Когда раздалось ангельски чистое, возвышенное, светлое пение хора, по телу Катарины Торн пробежала трепетная волна; ее охватил прилив веры в невозможное, в то, что отец внезапно вернется и заберет ее домой. Она не знала, что пройдет шесть долгих лет, прежде чем в ее жизни начнет что-то меняться, и эти годы будут наполнены мучительным терпением, молчаливым упорством, тайным ожиданием и… несбыточными мечтами.
Отец Рамон, двадцатишестилетний священник, стоял перед креслом, в котором сидела его мать, сеньора Хинеса Монкада, и делал вид, что слушает ее пространную речь.
Супруг сеньоры Хинесы исчез в неизвестном направлении, когда Рамон еще не появился на свет, и с тех пор она посвятила себя воспитанию сына. После смерти родителей сеньора Хинеса получила небольшое наследство, и они с Рамоном не бедствовали – в основном благодаря ее разумности, практичности в делах и строжайшей экономии.
Они жили в двухэтажном каменном доме с внутренним двориком и длинным железным балконом. Чисто выбеленная комната сеньоры Хинесы была увешана картинами религиозного содержания и заставлена этажерками, сундуками и бюро с выдвижными ящичками, где, как подозревал Рамон, хранились всякие ненужные мелочи. Они никогда не принимали гостей; в доме была только одна служанка, которую сеньора Хинеса изводила подозрениями и придирками. Рамон привык видеть мать сидящей за большим столом темного дерева и методично листающей хозяйственную книгу.

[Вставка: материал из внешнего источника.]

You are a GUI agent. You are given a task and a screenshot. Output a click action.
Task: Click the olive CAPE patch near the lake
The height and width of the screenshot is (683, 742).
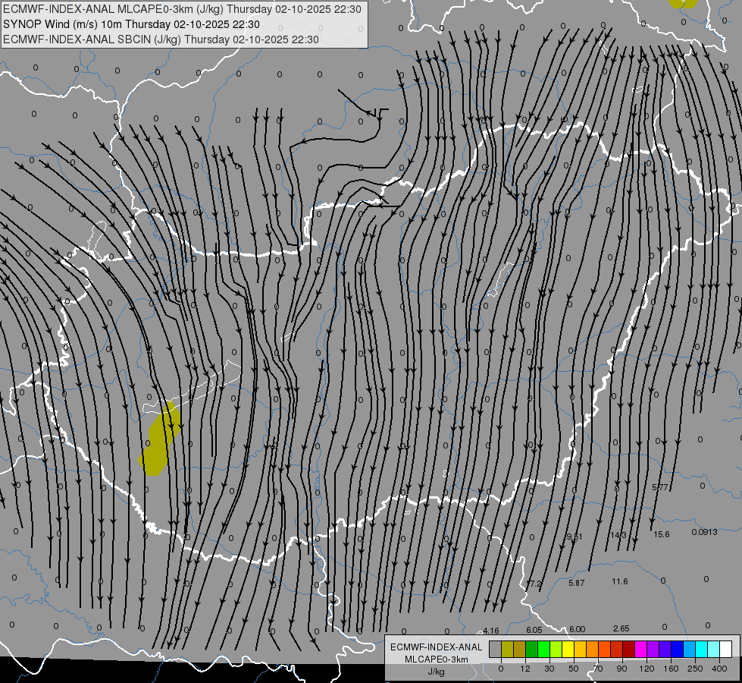click(x=159, y=439)
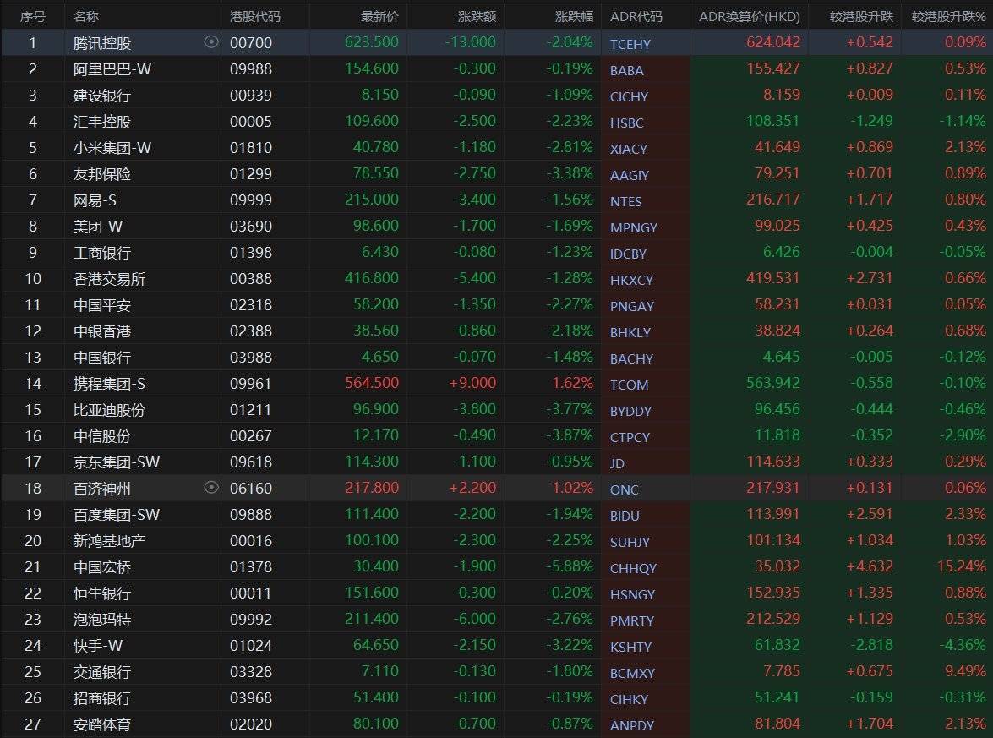The width and height of the screenshot is (993, 738).
Task: Click the BABA ADR code
Action: pyautogui.click(x=626, y=70)
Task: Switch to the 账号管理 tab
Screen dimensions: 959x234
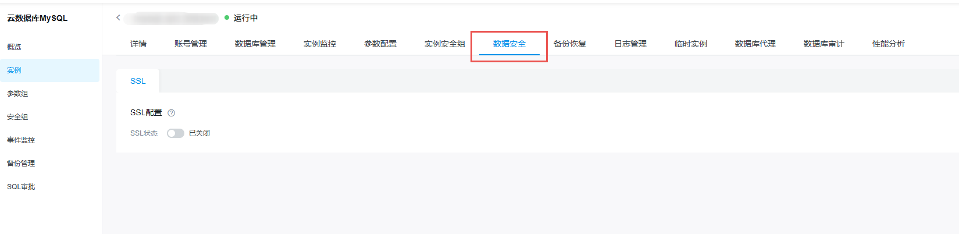Action: click(191, 44)

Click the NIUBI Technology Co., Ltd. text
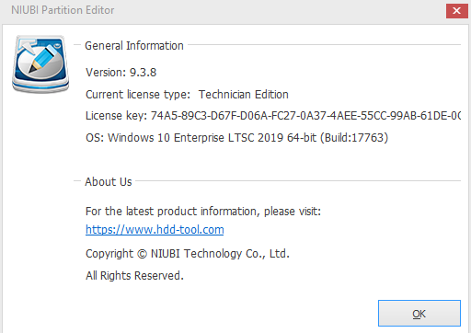pyautogui.click(x=220, y=254)
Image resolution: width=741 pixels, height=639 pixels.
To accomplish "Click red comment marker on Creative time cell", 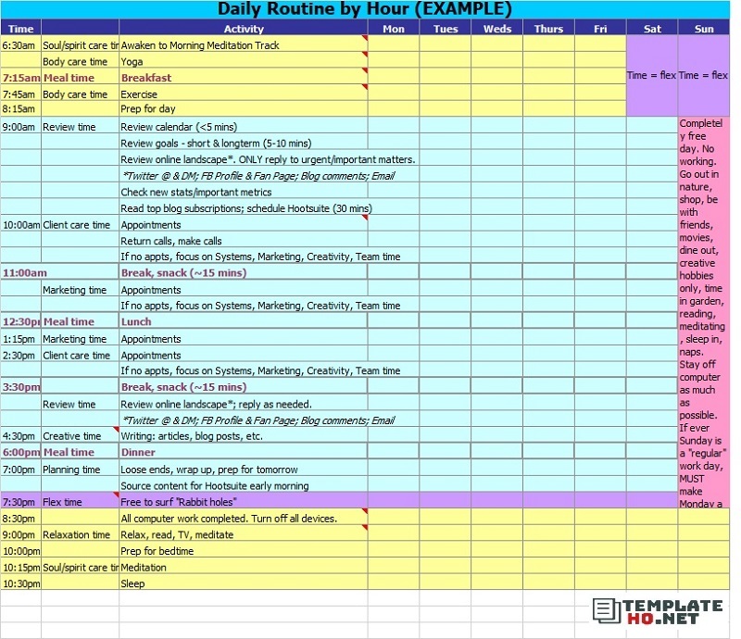I will point(117,431).
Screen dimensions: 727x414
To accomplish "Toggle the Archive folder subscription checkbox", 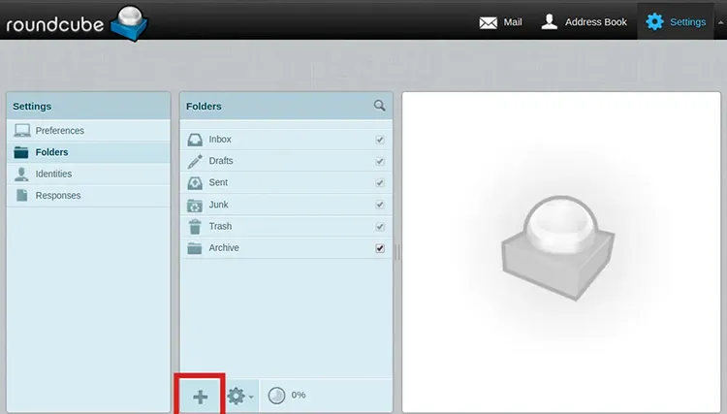I will point(380,248).
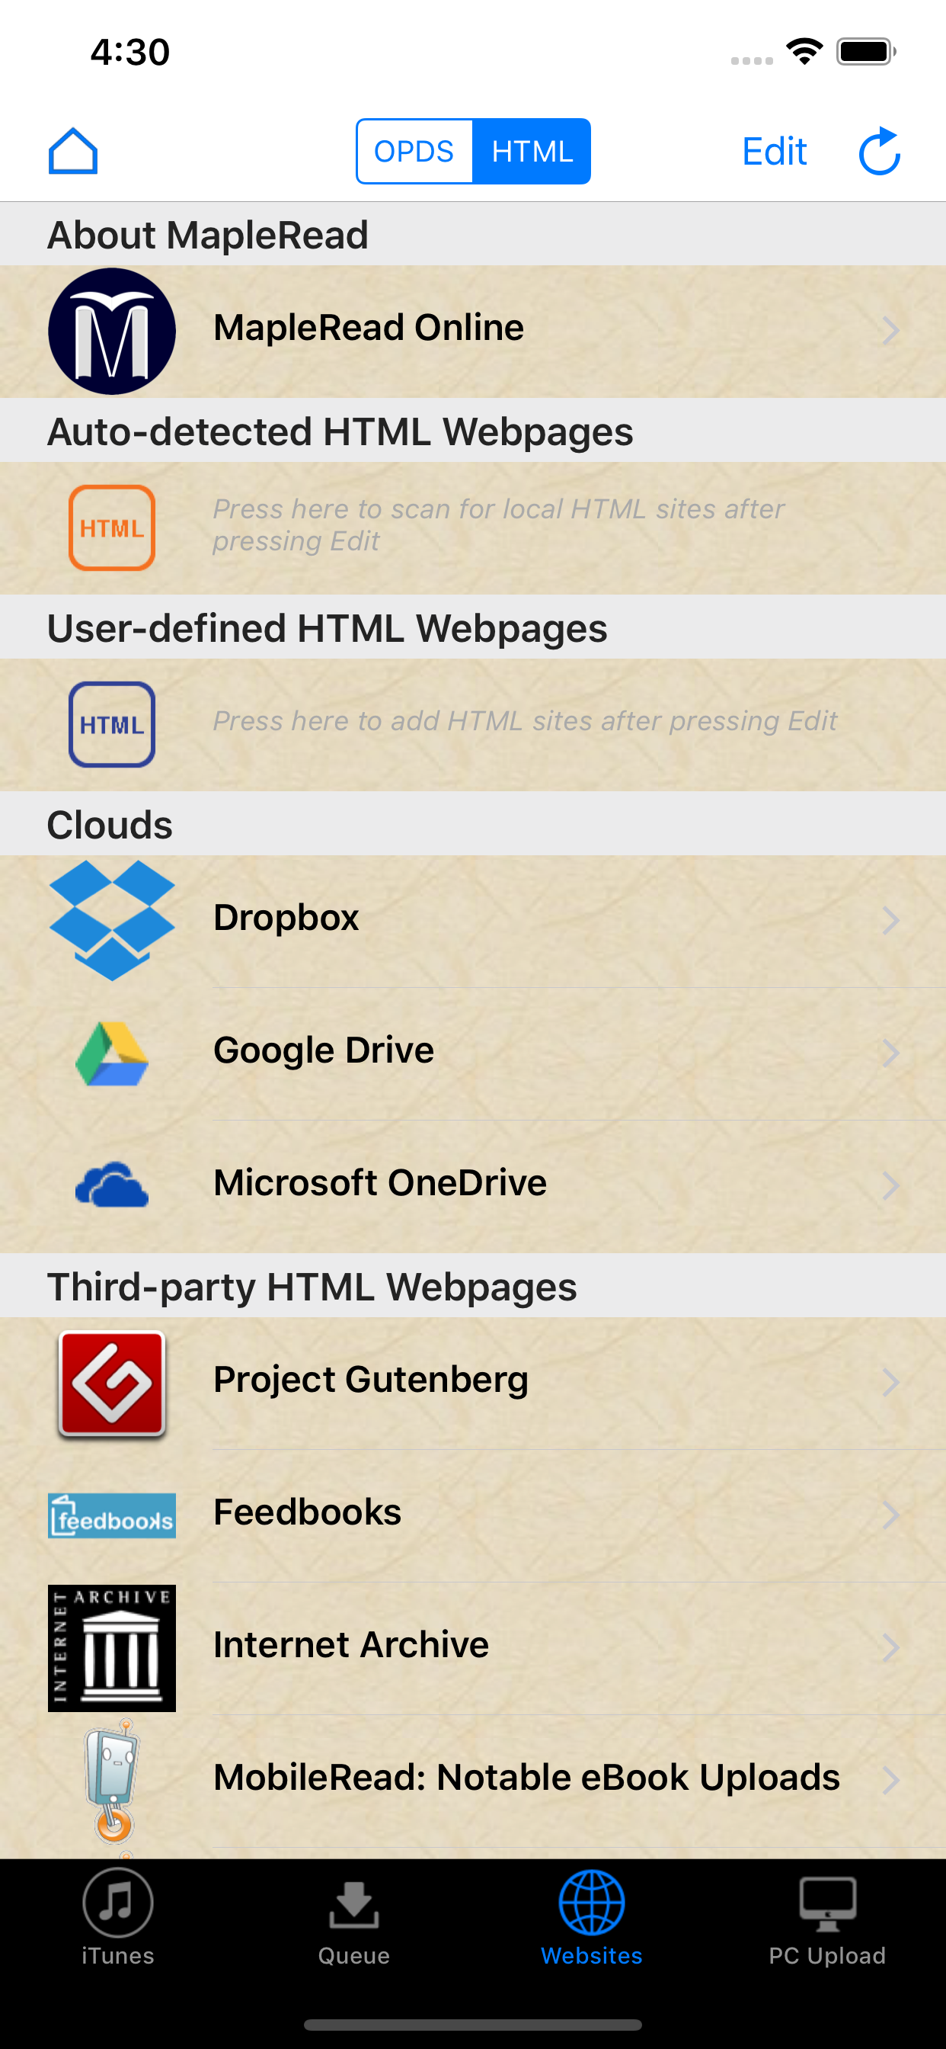
Task: Open the Project Gutenberg red icon
Action: (x=111, y=1384)
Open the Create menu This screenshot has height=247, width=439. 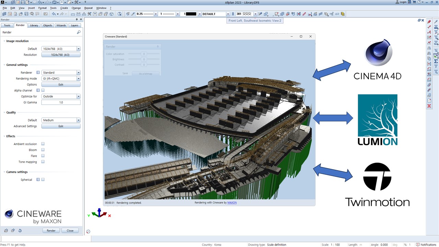tap(64, 8)
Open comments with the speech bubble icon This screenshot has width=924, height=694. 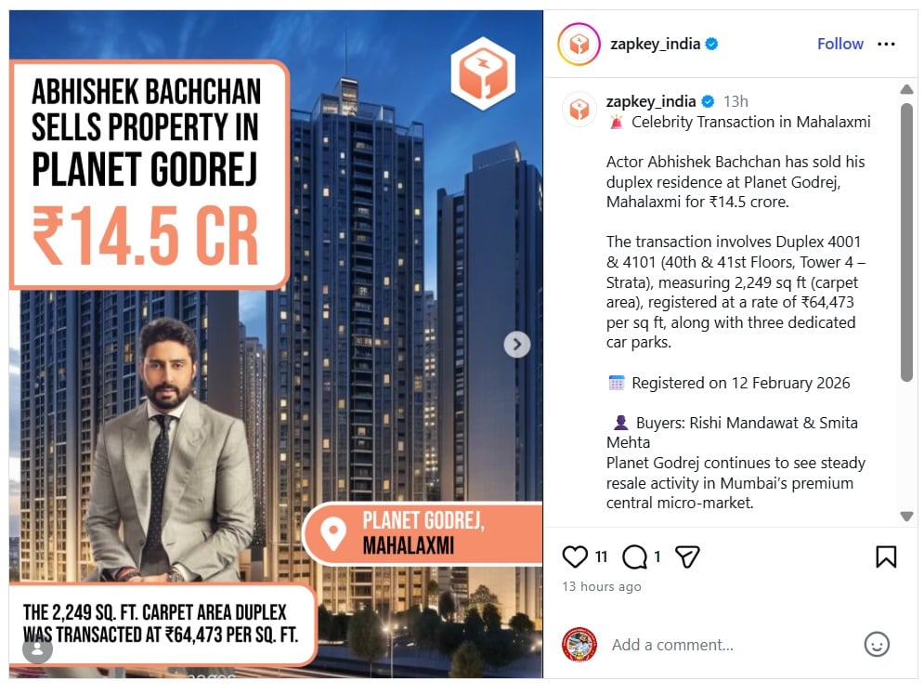click(x=634, y=557)
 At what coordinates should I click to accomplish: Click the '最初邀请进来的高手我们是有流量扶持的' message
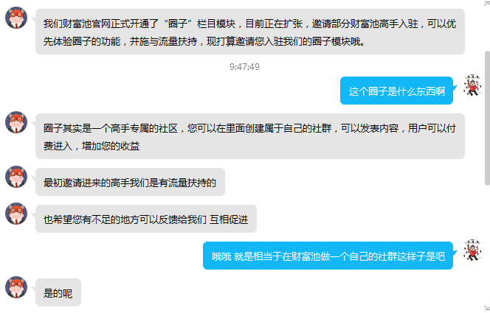[130, 182]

Однажды, уже будучи взрослым, он спросил об отце. Сеньора Хинеса пришла в страшное возбуждение, вскочила с кресла и принялась ходить по комнате.
– Он был никчемным человеком, он не верил в Бога, он уехал, ничего не сказав, и забрал с собой железный сундучок, в котором хранилась родовая грамота, подтверждающая дворянство, грамота, которая должна была достаться тебе! – сказала она.
– И он ни разу не вспомнил о нас и даже не поинтересовался, как живет его сын?
– Он не знал о том, что ты должен появиться на свет, – нехотя призналась женщина.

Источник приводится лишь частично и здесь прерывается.